[Extracted entries — start]
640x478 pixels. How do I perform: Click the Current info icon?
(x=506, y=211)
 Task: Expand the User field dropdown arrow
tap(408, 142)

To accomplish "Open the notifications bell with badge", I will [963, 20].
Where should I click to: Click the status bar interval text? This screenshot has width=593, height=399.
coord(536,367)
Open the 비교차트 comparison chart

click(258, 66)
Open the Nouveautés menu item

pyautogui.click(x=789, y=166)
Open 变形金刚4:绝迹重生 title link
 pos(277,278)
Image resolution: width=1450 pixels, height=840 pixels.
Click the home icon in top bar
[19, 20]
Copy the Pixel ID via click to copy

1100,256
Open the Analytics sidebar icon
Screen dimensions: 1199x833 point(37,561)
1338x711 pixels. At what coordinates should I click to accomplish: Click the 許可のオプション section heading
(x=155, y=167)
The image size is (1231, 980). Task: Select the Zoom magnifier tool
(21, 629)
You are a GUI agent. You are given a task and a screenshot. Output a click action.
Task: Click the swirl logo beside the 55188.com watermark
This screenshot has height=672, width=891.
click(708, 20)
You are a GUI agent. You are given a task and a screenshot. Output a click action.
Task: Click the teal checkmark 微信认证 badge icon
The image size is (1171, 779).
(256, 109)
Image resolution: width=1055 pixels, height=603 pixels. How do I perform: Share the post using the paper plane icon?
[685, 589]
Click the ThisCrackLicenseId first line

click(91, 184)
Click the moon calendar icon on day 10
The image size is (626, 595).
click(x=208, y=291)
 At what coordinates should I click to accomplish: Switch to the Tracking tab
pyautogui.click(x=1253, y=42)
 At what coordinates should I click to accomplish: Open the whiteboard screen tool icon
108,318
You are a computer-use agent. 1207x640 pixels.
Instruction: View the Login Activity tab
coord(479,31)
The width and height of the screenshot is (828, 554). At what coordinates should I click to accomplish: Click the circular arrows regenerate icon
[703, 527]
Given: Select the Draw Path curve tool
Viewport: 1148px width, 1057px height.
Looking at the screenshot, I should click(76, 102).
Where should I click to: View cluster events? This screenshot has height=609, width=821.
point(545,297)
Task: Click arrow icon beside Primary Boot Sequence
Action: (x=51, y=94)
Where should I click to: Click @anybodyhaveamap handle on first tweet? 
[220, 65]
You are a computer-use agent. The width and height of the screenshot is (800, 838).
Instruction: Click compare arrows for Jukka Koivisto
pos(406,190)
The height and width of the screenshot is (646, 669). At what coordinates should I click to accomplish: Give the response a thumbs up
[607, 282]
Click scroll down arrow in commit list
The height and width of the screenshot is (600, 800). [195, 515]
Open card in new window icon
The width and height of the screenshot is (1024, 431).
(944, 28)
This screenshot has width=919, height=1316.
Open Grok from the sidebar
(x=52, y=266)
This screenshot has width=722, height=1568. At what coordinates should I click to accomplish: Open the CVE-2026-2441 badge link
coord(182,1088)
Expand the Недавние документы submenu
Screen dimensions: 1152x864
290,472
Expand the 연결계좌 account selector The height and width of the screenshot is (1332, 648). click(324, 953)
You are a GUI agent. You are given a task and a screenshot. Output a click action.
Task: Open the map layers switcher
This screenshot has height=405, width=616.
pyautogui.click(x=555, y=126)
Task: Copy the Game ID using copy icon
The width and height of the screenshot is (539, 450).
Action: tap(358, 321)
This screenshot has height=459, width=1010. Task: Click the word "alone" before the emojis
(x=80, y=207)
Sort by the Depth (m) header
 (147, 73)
[Extracted entries — finish]
Action item –
All lines above are to be transcribed exactly.

Answer to this task –
640x478 pixels. How do I perform: Click the Current info icon?
(x=506, y=211)
 Task: Expand the User field dropdown arrow
tap(408, 142)

To accomplish "Open the notifications bell with badge", I will [963, 20].
Where should I click to: Click the status bar interval text? This screenshot has width=593, height=399.
coord(536,367)
Open the 비교차트 comparison chart

click(258, 66)
Open the Nouveautés menu item

pyautogui.click(x=789, y=166)
Open 变形金刚4:绝迹重生 title link
 pos(277,278)
Image resolution: width=1450 pixels, height=840 pixels.
Click the home icon in top bar
[19, 20]
Copy the Pixel ID via click to copy

1100,256
Open the Analytics sidebar icon
Screen dimensions: 1199x833 point(37,561)
1338x711 pixels. At what coordinates should I click to accomplish: Click the 許可のオプション section heading
(x=155, y=167)
The image size is (1231, 980). Task: Select the Zoom magnifier tool
(21, 629)
You are a GUI agent. You are given a task and a screenshot. Output a click action.
Task: Click the swirl logo beside the 55188.com watermark
This screenshot has height=672, width=891.
click(708, 20)
You are a GUI agent. You are given a task and a screenshot. Output a click action.
Task: Click the teal checkmark 微信认证 badge icon
The image size is (1171, 779).
(256, 109)
Image resolution: width=1055 pixels, height=603 pixels. How do I perform: Share the post using the paper plane icon?
[685, 589]
Click the ThisCrackLicenseId first line

click(91, 184)
Click the moon calendar icon on day 10
The image size is (626, 595).
click(x=208, y=291)
 At what coordinates should I click to accomplish: Switch to the Tracking tab
pyautogui.click(x=1253, y=42)
 At what coordinates should I click to accomplish: Open the whiteboard screen tool icon
108,318
You are a computer-use agent. 1207x640 pixels.
Instruction: View the Login Activity tab
coord(479,31)
The width and height of the screenshot is (828, 554). At what coordinates should I click to accomplish: Click the circular arrows regenerate icon
[703, 527]
Given: Select the Draw Path curve tool
Viewport: 1148px width, 1057px height.
Looking at the screenshot, I should click(76, 102).
Where should I click to: View cluster events? This screenshot has height=609, width=821.
point(545,297)
Task: Click arrow icon beside Primary Boot Sequence
Action: (x=51, y=94)
Where should I click to: Click @anybodyhaveamap handle on first tweet? 
[220, 65]
You are a computer-use agent. The width and height of the screenshot is (800, 838).
Instruction: Click compare arrows for Jukka Koivisto
pos(406,190)
The height and width of the screenshot is (646, 669). At what coordinates should I click to accomplish: Give the response a thumbs up
[607, 282]
Click scroll down arrow in commit list
The height and width of the screenshot is (600, 800). [195, 515]
Open card in new window icon
The width and height of the screenshot is (1024, 431).
(944, 28)
This screenshot has width=919, height=1316.
Open Grok from the sidebar
(x=52, y=266)
This screenshot has width=722, height=1568. At what coordinates should I click to accomplish: Open the CVE-2026-2441 badge link
coord(182,1088)
Expand the Недавние документы submenu
Screen dimensions: 1152x864
290,472
Expand the 연결계좌 account selector The height and width of the screenshot is (1332, 648). click(324, 953)
You are a GUI agent. You are given a task and a screenshot. Output a click action.
Task: Open the map layers switcher
This screenshot has height=405, width=616.
pyautogui.click(x=555, y=126)
Task: Copy the Game ID using copy icon
The width and height of the screenshot is (539, 450).
Action: tap(358, 321)
This screenshot has height=459, width=1010. Task: Click the word "alone" before the emojis
(x=80, y=207)
Sort by the Depth (m) header
 (147, 73)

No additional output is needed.